Stock Buy To Shore up Palm Oil Price
21/12/2012 (The Nation) - The government is budgeting up to Bt1.9 billion to shore up the oil-palm price by buying about 100,000 tonnes of kernels at Bt4-Bt4.5 per kilogram, depending on oil content.
Apichart Jongskul, secretary-general of the Agricultural Economics Office, said yesterday that the National Palm Oil Policy Committee's resolution to buy the palm kernels took effect immediately, after the days-long protest by more than 3,000 palm growers in Surat Thani.
Upon hearing the good news, those blocking a highway in Chumphon quickly agreed to |disperse.
Apichart told Krungthep Turakij TV that the committee's meeting chaired by Deputy Prime Minister Kittiratt Na-Ranong agreed that the Public Warehouse Organisation would work with palm-oil-extracting plants.
They will buy kernels at the specified price and then the oil will be sold to the organisation at Bt25 per kilo.

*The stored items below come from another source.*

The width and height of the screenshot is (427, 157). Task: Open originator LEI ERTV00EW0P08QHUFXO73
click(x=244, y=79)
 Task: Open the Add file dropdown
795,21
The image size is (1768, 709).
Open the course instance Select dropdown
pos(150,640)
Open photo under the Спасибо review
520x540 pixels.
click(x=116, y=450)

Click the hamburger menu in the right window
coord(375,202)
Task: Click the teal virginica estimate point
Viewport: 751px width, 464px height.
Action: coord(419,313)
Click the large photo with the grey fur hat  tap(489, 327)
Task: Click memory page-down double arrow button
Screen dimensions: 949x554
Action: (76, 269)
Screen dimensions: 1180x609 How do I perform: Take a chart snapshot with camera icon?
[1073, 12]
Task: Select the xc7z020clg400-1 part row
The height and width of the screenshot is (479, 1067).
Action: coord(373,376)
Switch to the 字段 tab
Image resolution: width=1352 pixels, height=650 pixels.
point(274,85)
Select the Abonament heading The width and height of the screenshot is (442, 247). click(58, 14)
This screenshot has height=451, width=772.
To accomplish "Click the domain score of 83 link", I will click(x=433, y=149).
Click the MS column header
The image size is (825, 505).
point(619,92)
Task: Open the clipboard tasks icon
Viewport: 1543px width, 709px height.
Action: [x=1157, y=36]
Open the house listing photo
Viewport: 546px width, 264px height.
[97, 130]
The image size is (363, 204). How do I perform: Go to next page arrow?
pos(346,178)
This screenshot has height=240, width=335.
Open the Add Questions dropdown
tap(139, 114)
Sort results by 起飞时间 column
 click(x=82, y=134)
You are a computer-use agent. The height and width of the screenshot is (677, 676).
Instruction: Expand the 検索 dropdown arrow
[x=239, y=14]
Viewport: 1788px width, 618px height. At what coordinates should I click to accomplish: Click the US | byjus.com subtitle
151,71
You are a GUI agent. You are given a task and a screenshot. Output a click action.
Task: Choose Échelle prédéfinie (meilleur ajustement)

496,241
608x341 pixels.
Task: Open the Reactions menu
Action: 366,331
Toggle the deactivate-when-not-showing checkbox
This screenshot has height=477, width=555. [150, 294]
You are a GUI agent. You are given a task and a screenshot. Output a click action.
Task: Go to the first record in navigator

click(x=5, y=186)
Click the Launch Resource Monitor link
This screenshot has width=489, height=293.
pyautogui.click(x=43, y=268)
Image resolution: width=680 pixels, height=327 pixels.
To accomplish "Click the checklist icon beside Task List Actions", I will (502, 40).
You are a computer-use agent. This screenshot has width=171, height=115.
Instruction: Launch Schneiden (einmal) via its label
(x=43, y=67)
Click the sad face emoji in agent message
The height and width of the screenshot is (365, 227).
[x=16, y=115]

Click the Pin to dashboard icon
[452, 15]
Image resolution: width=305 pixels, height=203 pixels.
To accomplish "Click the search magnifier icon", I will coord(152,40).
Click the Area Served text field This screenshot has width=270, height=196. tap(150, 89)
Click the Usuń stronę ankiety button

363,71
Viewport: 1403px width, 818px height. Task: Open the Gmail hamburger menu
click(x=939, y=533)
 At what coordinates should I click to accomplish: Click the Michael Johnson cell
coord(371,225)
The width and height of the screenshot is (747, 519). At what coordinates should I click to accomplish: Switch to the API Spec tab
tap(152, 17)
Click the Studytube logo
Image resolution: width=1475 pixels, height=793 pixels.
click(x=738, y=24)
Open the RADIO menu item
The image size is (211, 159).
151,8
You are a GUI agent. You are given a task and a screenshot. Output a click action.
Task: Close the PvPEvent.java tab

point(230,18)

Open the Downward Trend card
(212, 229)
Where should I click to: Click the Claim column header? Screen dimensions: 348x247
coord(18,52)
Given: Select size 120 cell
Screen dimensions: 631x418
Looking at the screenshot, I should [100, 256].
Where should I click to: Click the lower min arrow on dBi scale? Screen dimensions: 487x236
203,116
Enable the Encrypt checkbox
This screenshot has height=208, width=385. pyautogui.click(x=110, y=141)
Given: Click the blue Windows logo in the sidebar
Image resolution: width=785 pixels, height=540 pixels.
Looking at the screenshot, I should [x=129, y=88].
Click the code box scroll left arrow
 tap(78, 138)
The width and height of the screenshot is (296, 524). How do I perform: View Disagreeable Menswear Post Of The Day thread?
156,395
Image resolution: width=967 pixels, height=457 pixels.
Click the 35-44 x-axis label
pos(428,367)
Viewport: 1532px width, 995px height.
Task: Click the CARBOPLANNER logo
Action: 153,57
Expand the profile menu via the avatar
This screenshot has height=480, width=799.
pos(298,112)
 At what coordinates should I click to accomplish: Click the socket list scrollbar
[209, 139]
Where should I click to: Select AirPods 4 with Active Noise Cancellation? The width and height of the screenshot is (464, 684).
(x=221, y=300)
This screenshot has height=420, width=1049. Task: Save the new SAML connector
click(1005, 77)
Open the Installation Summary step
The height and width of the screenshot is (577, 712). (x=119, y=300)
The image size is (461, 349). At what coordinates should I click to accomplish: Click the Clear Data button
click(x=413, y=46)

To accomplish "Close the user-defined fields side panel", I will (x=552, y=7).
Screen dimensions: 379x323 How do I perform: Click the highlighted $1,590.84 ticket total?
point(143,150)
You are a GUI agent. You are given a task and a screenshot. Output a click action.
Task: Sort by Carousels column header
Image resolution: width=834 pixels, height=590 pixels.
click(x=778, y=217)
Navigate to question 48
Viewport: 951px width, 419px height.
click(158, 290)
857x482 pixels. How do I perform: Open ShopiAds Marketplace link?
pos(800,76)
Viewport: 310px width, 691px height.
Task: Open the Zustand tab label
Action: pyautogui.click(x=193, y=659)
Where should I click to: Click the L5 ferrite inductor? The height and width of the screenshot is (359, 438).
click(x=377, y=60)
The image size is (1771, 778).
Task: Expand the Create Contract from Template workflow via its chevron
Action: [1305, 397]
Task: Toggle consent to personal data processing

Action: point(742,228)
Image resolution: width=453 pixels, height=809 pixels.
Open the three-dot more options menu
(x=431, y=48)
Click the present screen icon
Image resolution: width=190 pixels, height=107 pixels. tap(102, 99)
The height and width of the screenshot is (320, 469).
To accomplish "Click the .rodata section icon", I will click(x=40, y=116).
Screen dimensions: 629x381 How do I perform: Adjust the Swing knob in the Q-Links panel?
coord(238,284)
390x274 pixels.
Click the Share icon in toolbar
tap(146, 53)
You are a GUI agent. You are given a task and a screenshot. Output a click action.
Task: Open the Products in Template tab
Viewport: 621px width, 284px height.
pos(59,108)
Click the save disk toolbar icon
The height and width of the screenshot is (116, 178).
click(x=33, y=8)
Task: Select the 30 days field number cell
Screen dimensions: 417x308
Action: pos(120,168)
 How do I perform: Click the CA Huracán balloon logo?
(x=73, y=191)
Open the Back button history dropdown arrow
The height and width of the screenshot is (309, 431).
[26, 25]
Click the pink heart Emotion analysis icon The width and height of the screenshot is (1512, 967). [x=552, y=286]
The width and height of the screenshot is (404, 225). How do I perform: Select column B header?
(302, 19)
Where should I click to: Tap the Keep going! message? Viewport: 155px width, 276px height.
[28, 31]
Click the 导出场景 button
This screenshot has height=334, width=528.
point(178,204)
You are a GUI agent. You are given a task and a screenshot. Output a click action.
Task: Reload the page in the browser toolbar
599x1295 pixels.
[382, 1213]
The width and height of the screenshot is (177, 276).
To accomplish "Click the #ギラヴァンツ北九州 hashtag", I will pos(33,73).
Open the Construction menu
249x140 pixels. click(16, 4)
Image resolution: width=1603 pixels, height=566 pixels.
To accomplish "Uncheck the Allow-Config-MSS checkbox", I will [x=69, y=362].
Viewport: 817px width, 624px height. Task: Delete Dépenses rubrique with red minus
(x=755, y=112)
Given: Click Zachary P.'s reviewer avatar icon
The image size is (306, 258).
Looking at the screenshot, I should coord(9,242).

The Commerce Ministry will then work out what to do with the oil. This should absorb some excess supply and put upward pressure on prices.
Bt1.9-bn budget
"The budget might not be as high as Bt1.9 billion. The exact cost of this is Bt25 per kilogram, or Bt25,000 per tonne, plus some administrative costs," Apichart said.
About 800,000-900,000 tonnes of palm kernels will be harvested, enough to produce 150,000-160,000 tonnes of crude palm oil.
Extraction plants and refineries are sitting on 340,000 tonnes of inventory, against the normal level of 200,000 tonnes.
"The meeting discussed at length how to release the stocks as soon as possible, as with the stocks factories cannot buy up new crops, and that leads to falling prices," he said.
Stocks will remain high, given excess global production. Indonesia and Malaysia also hold huge inventories.
"We need to reduce the stocks as soon as possible. The oil could be burned to generate electricity. This is what we are working on. Palm prices might not move up fast, but we will try to keep the price above Bt4 per kilogram," Apichart said.